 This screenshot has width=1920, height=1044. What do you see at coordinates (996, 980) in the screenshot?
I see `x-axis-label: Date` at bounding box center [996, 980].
---
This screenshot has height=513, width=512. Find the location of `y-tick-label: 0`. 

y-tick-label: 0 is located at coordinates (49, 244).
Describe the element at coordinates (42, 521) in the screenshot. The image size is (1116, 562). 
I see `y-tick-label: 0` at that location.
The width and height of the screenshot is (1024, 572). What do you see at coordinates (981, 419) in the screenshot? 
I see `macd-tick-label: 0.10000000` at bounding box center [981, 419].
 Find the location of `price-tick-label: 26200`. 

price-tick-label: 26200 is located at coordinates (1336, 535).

◆ What the exercise asks
Please reproduce the data verbatim, starting at the line containing "This screenshot has height=513, width=512." and ending at the line containing "price-tick-label: 26200 is", both lines included.

◆ Completed exercise
This screenshot has height=513, width=512. Find the location of `y-tick-label: 0`. 

y-tick-label: 0 is located at coordinates (49, 244).
Describe the element at coordinates (42, 521) in the screenshot. The image size is (1116, 562). 
I see `y-tick-label: 0` at that location.
The width and height of the screenshot is (1024, 572). What do you see at coordinates (981, 419) in the screenshot? 
I see `macd-tick-label: 0.10000000` at bounding box center [981, 419].
 Find the location of `price-tick-label: 26200`. 

price-tick-label: 26200 is located at coordinates (1336, 535).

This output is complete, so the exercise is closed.